#### TASK DESCRIPTION:
Using the data below, return the stretch from the line that contains "5月 (698, 1153)" through the line that contains "英会話カフェ - オンライン英会話や英会話教室を解説！みんなの英語学習サイト", both included, exactly as it stands and nothing beyond it.
### RECORDS PROVIDED
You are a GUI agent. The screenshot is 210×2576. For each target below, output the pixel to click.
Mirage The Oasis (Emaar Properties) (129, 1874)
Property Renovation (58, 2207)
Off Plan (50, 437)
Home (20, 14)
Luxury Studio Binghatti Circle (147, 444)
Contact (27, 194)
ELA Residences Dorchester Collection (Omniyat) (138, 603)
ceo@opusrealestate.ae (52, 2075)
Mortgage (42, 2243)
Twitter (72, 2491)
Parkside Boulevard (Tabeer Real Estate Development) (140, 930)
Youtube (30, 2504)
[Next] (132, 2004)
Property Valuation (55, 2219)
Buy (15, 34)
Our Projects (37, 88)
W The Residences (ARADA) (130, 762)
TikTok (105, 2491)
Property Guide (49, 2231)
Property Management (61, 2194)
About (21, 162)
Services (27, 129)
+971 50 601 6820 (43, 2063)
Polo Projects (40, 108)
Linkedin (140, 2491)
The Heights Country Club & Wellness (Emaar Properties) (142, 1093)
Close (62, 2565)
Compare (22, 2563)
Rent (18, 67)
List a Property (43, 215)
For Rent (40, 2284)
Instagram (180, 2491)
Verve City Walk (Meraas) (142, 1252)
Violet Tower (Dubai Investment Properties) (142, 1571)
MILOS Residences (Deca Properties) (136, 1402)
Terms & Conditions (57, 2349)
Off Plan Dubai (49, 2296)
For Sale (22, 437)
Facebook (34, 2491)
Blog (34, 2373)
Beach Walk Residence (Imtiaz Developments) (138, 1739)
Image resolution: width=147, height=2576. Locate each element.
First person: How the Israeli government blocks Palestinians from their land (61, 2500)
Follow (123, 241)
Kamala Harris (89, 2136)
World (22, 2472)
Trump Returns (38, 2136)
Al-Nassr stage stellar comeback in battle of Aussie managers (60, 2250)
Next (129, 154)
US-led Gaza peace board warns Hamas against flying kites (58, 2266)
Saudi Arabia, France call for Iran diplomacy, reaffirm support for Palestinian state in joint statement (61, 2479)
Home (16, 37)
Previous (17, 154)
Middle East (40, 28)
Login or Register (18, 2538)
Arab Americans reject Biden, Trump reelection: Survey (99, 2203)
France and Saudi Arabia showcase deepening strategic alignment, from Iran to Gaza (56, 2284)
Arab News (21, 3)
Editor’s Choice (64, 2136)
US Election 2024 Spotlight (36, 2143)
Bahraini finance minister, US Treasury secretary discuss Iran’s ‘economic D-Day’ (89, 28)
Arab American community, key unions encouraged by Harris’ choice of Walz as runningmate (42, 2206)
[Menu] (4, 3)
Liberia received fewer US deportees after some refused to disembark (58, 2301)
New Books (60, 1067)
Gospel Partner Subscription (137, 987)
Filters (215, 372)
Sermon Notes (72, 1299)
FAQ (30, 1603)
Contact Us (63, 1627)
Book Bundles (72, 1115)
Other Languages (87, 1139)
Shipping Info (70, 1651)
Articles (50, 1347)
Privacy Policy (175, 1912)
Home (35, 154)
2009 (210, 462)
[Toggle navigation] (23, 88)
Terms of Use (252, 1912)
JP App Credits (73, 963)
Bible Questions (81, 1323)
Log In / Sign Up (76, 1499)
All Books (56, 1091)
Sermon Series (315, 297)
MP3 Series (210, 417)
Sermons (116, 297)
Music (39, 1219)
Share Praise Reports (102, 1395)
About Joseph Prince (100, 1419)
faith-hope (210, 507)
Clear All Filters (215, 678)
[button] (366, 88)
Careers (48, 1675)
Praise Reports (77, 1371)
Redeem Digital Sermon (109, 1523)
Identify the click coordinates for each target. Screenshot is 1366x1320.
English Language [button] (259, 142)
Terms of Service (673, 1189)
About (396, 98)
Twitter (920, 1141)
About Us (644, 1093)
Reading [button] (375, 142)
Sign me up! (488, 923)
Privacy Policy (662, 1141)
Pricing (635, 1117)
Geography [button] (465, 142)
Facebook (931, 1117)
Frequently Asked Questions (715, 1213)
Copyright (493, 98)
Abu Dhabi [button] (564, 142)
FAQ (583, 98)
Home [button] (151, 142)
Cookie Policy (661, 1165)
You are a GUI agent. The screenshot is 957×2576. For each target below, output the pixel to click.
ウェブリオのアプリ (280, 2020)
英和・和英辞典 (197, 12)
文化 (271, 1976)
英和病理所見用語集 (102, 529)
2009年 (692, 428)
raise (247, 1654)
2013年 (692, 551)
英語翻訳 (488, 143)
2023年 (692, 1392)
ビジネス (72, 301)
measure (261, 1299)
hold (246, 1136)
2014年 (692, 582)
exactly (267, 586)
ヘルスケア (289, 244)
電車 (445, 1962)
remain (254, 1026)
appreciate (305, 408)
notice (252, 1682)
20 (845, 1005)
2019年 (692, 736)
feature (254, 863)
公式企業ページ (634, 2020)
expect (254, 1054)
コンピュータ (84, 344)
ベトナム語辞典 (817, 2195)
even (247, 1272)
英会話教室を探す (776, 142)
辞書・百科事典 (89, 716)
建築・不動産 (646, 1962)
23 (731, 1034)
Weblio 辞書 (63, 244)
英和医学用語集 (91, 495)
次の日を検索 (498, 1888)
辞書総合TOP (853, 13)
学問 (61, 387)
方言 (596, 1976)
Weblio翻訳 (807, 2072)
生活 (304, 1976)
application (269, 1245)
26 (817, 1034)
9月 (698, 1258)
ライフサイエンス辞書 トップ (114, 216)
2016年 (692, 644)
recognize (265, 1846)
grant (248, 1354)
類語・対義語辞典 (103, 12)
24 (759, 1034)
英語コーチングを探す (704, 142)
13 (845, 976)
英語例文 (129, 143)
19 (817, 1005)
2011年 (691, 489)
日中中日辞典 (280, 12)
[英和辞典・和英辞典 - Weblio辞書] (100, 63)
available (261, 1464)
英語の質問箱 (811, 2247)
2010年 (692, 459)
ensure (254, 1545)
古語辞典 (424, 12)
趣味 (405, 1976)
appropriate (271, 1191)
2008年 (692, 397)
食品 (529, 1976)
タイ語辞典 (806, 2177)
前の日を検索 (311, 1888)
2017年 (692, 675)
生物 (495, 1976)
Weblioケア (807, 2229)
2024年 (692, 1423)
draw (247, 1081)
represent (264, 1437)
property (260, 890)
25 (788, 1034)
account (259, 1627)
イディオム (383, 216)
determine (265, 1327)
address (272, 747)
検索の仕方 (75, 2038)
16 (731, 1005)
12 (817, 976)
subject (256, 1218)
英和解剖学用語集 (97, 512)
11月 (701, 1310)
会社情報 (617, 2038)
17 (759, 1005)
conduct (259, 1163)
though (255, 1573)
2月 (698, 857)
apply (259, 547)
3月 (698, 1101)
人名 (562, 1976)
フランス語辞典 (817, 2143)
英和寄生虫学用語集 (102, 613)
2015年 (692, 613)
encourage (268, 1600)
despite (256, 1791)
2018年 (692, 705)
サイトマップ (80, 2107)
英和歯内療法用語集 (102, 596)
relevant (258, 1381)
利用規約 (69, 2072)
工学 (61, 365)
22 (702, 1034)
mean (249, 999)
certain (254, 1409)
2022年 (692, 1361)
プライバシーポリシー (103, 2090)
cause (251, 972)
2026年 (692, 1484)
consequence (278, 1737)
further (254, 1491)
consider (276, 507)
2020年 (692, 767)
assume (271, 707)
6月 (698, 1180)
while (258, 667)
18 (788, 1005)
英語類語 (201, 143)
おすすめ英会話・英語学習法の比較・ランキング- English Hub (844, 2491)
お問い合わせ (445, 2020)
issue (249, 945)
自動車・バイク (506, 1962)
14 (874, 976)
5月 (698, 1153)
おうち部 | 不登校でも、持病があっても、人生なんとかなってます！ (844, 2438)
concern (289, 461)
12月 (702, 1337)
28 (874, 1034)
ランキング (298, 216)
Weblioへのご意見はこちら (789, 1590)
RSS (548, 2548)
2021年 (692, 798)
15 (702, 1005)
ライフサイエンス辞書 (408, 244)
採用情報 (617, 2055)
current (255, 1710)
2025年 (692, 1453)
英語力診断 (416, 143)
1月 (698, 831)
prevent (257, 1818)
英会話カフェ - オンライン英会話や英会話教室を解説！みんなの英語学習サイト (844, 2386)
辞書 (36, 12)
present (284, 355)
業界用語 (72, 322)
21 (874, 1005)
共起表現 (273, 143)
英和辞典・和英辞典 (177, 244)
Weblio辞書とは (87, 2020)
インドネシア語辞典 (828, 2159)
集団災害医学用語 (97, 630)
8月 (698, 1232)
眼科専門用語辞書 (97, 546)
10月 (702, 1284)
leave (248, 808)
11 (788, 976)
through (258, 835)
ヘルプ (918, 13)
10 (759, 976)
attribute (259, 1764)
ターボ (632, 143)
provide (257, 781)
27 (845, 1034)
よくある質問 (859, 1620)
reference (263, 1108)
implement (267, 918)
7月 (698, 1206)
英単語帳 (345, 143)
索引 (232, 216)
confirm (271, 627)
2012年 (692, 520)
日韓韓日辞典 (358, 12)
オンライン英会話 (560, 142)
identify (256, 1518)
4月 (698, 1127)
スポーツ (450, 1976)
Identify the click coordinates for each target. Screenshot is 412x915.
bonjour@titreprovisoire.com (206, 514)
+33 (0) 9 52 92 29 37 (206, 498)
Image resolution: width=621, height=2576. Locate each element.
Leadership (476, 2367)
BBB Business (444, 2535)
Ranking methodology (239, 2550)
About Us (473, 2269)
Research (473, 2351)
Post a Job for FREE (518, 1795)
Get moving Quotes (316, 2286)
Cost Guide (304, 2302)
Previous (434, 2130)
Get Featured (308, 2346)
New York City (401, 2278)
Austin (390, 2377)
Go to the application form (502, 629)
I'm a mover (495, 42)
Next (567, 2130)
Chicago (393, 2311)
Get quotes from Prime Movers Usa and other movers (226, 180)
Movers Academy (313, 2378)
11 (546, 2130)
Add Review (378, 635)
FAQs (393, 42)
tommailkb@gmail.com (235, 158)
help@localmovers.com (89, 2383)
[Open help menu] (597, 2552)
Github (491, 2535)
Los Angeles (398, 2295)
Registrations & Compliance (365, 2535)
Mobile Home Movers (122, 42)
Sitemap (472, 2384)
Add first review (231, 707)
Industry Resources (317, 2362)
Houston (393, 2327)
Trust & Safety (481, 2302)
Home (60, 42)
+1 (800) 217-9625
######
#### RESPONSE TO THE TASK:
5月 (698, 1153)
おうち部 | 不登校でも、持病があっても、人生なんとかなってます！ (844, 2438)
concern (289, 461)
12月 (702, 1337)
28 (874, 1034)
ランキング (298, 216)
Weblioへのご意見はこちら (789, 1590)
RSS (548, 2548)
2021年 (692, 798)
15 (702, 1005)
ライフサイエンス辞書 (408, 244)
採用情報 (617, 2055)
current (255, 1710)
2025年 (692, 1453)
英語力診断 (416, 143)
1月 (698, 831)
prevent (257, 1818)
英会話カフェ - オンライン英会話や英会話教室を解説！みんなの英語学習サイト (844, 2386)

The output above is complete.